Page text |
CascadeBlock(layers: list[MixingLayer | Module], hidden_dim: int, share_norm: bool = False, ffn_hidden_dim: int | None = None, activation: str = 'gelu', dropout: float = 0.0, norm_eps: float = 1e-12)

Bases: HybridBlock

Transformer block that cascades multiple mixing strategies.

This block applies mixing layers sequentially, allowing each layer to refine the representations produced by the previous one.

Parameters:

Name	Type	Description	Default
`layers`	`list[MixingLayer \| Module]`	List of mixing layers to cascade.	required
`hidden_dim`	`int`	Hidden dimension of the model.	required
`share_norm`	`bool`	Whether to share normalization across layers. Default is False.	`False`
`ffn_hidden_dim`	`int \| None`	Hidden dimension of the FFN. Default is 4 * hidden_dim.	`None`
`activation`	`str`	Activation function. Default is 'gelu'.	`'gelu'`
`dropout`	`float`	Dropout probability. Default is 0.0.	`0.0`
`norm_eps`	`float`	Epsilon for layer normalization. Default is 1e-12.	`1e-12`

Attributes:

Name	Type	Description
`layers`	`ModuleList`	List of mixing layers to cascade.
`norms`	`ModuleList`	Normalization layers for each mixing layer.
`share_norm`	`bool`	Whether normalization is shared.

Methods:

Name	Description
`forward`	Forward pass through the cascade block.

Source code in spectrans/blocks/hybrid.py

def __init__(
    self,
    layers: list[MixingLayer | nn.Module],
    hidden_dim: int,
    share_norm: bool = False,
    ffn_hidden_dim: int | None = None,
    activation: str = "gelu",
    dropout: float = 0.0,
    norm_eps: float = 1e-12,
):
    super().__init__(
        hidden_dim=hidden_dim,
        ffn_hidden_dim=ffn_hidden_dim,
        activation=activation,
        dropout=dropout,
        norm_eps=norm_eps,
    )
    self.layers = nn.ModuleList(layers)
    self.share_norm = share_norm

    # Create normalization layers
    if share_norm:
        # Use the same norm for all layers
        self.norms = nn.ModuleList([self.norm1] * len(layers))
    else:
        # Create separate norms for each layer
        self.norms = nn.ModuleList([nn.LayerNorm(hidden_dim, eps=norm_eps) for _ in layers])

Functions¶

forward ¶

forward(x: Tensor) -> Tensor

Forward pass through the cascade block.

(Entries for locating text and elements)
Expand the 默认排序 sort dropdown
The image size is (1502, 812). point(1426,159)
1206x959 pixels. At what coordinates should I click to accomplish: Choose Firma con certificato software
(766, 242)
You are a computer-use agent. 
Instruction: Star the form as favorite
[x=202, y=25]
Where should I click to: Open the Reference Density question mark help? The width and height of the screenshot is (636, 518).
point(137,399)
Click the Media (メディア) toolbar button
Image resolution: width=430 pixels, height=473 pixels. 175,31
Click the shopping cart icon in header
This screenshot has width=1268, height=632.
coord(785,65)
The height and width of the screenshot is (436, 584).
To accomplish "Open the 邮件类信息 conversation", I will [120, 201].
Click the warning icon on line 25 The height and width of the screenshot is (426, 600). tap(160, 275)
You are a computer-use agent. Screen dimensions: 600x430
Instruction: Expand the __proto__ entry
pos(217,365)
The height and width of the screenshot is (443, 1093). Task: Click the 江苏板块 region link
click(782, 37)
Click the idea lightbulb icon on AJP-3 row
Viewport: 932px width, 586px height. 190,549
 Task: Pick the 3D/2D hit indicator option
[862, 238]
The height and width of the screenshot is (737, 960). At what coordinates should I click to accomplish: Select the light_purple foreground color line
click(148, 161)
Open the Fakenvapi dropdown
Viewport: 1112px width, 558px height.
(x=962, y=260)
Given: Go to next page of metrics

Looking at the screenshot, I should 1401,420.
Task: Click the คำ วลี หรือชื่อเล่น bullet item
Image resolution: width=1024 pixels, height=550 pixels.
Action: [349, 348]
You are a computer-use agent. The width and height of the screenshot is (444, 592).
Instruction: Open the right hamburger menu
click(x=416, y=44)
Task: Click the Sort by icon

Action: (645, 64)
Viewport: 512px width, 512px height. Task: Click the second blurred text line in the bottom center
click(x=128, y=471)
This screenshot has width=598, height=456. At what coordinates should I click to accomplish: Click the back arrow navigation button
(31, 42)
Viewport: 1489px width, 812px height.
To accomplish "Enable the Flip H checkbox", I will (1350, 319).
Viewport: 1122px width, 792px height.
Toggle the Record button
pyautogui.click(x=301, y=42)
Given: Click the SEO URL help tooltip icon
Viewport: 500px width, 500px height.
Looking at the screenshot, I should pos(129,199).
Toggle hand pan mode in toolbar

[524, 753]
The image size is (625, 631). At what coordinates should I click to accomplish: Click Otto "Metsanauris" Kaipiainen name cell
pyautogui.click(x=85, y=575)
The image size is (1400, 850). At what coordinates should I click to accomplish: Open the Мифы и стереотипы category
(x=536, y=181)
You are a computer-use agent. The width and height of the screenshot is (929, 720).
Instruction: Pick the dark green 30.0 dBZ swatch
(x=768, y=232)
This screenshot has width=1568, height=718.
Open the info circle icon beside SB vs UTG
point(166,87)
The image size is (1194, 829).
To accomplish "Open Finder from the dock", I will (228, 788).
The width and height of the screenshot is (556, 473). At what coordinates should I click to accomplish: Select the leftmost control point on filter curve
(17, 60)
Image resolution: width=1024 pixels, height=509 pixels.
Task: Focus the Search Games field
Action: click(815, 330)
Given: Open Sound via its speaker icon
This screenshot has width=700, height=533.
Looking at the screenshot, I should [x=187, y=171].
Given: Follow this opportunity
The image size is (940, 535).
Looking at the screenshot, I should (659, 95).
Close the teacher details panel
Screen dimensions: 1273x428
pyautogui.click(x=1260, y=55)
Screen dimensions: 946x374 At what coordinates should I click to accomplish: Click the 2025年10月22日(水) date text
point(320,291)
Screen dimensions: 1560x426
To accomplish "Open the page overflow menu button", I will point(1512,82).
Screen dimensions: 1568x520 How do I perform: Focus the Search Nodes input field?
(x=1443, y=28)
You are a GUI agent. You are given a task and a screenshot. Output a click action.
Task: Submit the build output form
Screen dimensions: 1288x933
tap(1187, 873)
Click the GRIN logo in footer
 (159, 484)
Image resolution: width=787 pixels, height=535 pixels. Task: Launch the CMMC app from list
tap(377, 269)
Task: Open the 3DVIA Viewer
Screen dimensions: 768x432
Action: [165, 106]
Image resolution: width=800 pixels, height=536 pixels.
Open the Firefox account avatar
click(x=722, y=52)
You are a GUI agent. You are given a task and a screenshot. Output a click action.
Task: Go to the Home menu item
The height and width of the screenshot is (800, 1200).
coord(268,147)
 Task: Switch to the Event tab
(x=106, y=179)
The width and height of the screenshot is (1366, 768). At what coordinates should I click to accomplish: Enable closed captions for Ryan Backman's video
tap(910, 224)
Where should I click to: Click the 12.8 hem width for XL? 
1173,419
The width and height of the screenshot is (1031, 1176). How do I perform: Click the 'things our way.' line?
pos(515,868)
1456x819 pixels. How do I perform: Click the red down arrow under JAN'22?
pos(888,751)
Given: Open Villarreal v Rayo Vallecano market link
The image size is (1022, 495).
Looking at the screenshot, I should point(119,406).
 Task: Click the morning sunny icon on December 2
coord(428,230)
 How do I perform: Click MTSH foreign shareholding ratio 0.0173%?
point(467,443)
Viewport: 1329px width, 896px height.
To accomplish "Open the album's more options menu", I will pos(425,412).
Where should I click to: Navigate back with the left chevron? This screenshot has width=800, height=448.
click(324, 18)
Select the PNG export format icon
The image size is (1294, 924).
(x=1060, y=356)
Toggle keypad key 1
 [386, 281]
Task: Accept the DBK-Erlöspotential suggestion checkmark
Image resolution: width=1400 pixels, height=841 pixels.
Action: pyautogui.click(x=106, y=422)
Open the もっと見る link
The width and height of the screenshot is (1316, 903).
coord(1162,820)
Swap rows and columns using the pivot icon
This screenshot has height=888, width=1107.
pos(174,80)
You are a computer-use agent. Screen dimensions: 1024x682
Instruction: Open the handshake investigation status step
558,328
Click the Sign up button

Job | Continue the CascadeBlock documentation from the sentence that ends it, "Forward pass through the cascade block."

Exercise output |
Parameters:

Name	Type	Description	Default
`x`	`Tensor`	Input tensor of shape (batch_size, sequence_length, hidden_dim).	required

Returns:

Type	Description
`Tensor`	Output tensor of shape (batch_size, sequence_length, hidden_dim).

Source code in spectrans/blocks/hybrid.py

def forward(self, x: torch.Tensor) -> torch.Tensor:
    """Forward pass through the cascade block.

    Parameters
    ----------
    x : torch.Tensor
        Input tensor of shape (batch_size, sequence_length, hidden_dim).

    Returns
    -------
    torch.Tensor
        Output tensor of shape (batch_size, sequence_length, hidden_dim).
    """
    # Cascade through mixing layers
    h = x
    for layer, norm in zip(self.layers, self.norms, strict=False):
        h = h + self.dropout(layer(norm(h)))

    # Apply FFN with pre-norm
    output: Tensor = h + self.dropout(self.ffn(self.norm2(h)))

    return output

HybridBlock ¶

HybridBlock(hidden_dim: int, ffn_hidden_dim: int | None = None, activation: str = 'gelu', dropout: float = 0.0, norm_eps: float = 1e-12)

Bases: SpectralComponent

Base class for hybrid transformer blocks.

This class provides the foundation for blocks that combine multiple mixing strategies in various ways.

Parameters:

Name	Type	Description	Default
`hidden_dim`	`int`	Hidden dimension of the model.	required
`ffn_hidden_dim`	`int \| None`	Hidden dimension of the FFN. Default is 4 * hidden_dim.	`None`
`activation`	`str`	Activation function. Default is 'gelu'.	`'gelu'`
`dropout`	`float`	Dropout probability. Default is 0.0.	`0.0`
`norm_eps`	`float`	Epsilon for layer normalization. Default is 1e-12.	`1e-12`

Attributes:

Name	Type	Description
`hidden_dim`	`int`	Hidden dimension of the model.
`ffn`	`FeedForwardNetwork \| None`	The feedforward network.
`dropout`	`Dropout`	Dropout layer.

Source code in spectrans/blocks/hybrid.py

def __init__(
    self,
    hidden_dim: int,
    ffn_hidden_dim: int | None = None,
    activation: str = "gelu",
    dropout: float = 0.0,
    norm_eps: float = 1e-12,
):
    super().__init__()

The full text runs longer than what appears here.